Generative AI Strategies Are Rapidly Emerging as Organizations Pursue Historic Transformation, New TechTarget Research Finds

  • New research reveals that GenAI strategies among business and public-sector organizations are moving forward with astonishing momentum.

  • 42% of organizations already using GenAI for a variety of business and IT use cases and an additional 43% currently in the planning or consideration phase.

  • Organizations are now scrambling to assemble teams, budgets, and technologies to support numerous applications of the technology that have the potential to transform business and IT processes as we know them.

TechTarget’s Enterprise Strategy Group, a leading IT analyst, research, and strategy firm, today announced new research into Generative AI (GenAI), a technology poised to significantly disrupt and advance modern business and IT operations. The study reveals that GenAI strategies among business and public-sector organizations are moving forward with astonishing momentum as organizations scramble to assemble teams, budgets, and technologies to support numerous applications of the technology that have the potential to transform business and IT processes as we know them.

Mike Leone, Principal Analyst at Enterprise Strategy Group

The new report, Beyond the GenAI Hype: Real-world Investments, Use Cases, and Concerns, summarizes a global survey of 670 technology and business professionals involved with their organization’s GenAI initiatives across North America, Europe, Asia and Latin America. The survey found substantial activity underway, with 42% of organizations already using GenAI for a variety of business and IT use cases and an additional 43% currently in the planning or consideration phase. This mounting interest correlates with a recent surge in technology buyer research on GenAI across the TechTarget network of media properties, which experienced a 247% increase in GenAI audience activity from Q1 2023 to Q2 2023 worldwide.

GenAI is poised to have a profound impact on the technology market and broader economy, as organizations will infuse the technology into all aspects of their business. Amongst survey respondents, expectations are high for targeted use cases, with organizations believing that GenAI will most benefit customer service (48% of respondents), marketing (45%), software development (43%), IT operations (38%), and product development (37%). Crucial initiatives required for successful digital transformation will also benefit from GenAI, as more than half of organizations expect GenAI to improve process and workflow automation, data analytics and business intelligence initiatives, and employee productivity.

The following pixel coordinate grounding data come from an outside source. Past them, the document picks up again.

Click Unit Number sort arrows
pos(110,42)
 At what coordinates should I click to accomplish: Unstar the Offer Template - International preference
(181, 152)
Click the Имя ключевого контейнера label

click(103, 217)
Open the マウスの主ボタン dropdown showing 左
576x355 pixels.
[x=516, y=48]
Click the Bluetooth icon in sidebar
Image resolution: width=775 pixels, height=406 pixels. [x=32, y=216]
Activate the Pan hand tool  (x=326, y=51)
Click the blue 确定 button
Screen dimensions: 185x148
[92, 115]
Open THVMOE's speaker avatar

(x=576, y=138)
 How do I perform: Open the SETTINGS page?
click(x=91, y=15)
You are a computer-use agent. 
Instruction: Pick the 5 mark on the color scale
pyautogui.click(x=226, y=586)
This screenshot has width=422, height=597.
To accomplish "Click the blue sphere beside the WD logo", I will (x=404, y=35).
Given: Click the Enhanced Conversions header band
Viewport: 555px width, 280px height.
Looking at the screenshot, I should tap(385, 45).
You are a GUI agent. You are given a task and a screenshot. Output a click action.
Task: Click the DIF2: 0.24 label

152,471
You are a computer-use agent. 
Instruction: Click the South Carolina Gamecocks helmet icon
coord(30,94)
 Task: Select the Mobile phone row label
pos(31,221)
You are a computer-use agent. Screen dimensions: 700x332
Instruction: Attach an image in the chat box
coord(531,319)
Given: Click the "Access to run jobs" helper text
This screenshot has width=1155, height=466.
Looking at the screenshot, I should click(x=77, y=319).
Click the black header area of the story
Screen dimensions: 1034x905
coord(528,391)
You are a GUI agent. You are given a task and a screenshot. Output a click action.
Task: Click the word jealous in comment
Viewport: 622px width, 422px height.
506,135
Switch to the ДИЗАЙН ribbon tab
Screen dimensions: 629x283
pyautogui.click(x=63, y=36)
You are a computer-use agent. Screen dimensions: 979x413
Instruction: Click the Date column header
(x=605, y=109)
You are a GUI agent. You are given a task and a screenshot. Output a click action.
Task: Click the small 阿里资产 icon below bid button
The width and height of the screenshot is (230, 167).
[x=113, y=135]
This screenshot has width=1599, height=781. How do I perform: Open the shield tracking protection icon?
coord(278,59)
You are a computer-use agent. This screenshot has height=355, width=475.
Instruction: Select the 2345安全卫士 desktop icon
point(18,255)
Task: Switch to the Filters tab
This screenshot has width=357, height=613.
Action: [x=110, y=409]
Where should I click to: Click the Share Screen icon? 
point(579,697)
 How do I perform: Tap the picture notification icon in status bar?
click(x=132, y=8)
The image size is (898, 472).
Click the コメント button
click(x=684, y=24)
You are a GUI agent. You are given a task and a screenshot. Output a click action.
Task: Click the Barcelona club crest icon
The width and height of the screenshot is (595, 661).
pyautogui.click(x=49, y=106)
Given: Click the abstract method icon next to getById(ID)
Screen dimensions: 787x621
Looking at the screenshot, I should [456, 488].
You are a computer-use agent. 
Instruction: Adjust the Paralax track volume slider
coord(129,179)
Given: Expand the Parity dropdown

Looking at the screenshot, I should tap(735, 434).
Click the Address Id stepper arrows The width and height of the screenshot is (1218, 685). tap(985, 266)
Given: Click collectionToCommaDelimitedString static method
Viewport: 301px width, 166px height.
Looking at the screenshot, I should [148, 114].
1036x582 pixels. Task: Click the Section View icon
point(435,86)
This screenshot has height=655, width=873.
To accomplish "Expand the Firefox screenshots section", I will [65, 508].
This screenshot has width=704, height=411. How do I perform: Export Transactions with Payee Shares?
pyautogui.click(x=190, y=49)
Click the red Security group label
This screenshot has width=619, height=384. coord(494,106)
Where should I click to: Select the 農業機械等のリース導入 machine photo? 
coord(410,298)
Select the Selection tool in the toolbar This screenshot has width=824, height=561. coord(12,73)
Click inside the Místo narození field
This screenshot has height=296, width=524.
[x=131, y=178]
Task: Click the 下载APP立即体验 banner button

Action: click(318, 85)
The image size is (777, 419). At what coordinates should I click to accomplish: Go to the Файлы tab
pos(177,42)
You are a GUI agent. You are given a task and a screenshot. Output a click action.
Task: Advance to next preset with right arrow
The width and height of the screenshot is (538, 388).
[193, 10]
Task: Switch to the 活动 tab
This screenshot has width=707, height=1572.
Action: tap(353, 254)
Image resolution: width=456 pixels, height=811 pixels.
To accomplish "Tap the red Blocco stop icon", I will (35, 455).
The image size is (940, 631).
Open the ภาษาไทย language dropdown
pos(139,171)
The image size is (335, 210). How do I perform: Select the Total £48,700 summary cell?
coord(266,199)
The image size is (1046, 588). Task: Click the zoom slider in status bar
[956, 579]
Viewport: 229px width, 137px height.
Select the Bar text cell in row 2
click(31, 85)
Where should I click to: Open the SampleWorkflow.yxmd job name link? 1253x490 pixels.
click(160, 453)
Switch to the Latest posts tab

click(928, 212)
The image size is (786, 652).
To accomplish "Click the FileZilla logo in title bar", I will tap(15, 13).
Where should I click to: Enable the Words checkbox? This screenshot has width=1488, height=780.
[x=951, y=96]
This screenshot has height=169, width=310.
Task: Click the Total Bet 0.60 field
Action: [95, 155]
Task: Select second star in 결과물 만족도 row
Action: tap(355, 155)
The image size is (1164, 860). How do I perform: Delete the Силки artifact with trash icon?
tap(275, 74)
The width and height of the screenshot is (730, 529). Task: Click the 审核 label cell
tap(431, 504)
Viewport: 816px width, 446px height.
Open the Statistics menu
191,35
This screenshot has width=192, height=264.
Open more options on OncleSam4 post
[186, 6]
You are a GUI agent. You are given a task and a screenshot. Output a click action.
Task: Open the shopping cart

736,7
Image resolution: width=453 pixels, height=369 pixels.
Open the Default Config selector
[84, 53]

Amid this broad enthusiasm, GenAI’s breakneck pace is spawning increased concerns across numerous areas. Organizations report challenges with skills gaps, ethical and legal considerations, data quality and more as they work to ensure internal and external GenAI implementations are effective, trusted and secure. Because speed is of the essence in a market increasingly positioning GenAI as a strategic imperative for competitiveness, organizations are prepared to lean on third parties where necessary to advance these initiatives.

According to the report:

  • 51% of organizations plan to work with a third-party provider that offers proprietary or open-source large language models (LLMs) to support their GenAI initiatives.

  • More than half of organizations reported that they are more likely to consider technology vendors that incorporate GenAI capabilities into their product or service versus a competitive vendor that does not offer comparable GenAI capabilities.

  • That said, organizations are not yet willing to pay substantial premiums for GenAI-equipped solutions, underscoring the need for further education and assessments.

“Generative AI has moved passed the hype stage and organizations are rapidly adopting this game-changing tech. They’re seeing tangible business benefits from improving operational efficiency and automating processes to increasing employee productivity and enhancing the customer experience,” said Mike Leone, Principal Analyst at Enterprise Strategy Group. “But challenges loom large as organizations grapple with skills gaps, data issues, infrastructure complexities and security and privacy concerns. And that’s before considering the cost implications. Virtually every organization needs help somewhere along this new journey, whether establishing use cases with measurable success metrics, identifying technology providers and partners, scaling usage throughout an organization, or reducing risk and ensuring trust through a responsible AI framework.”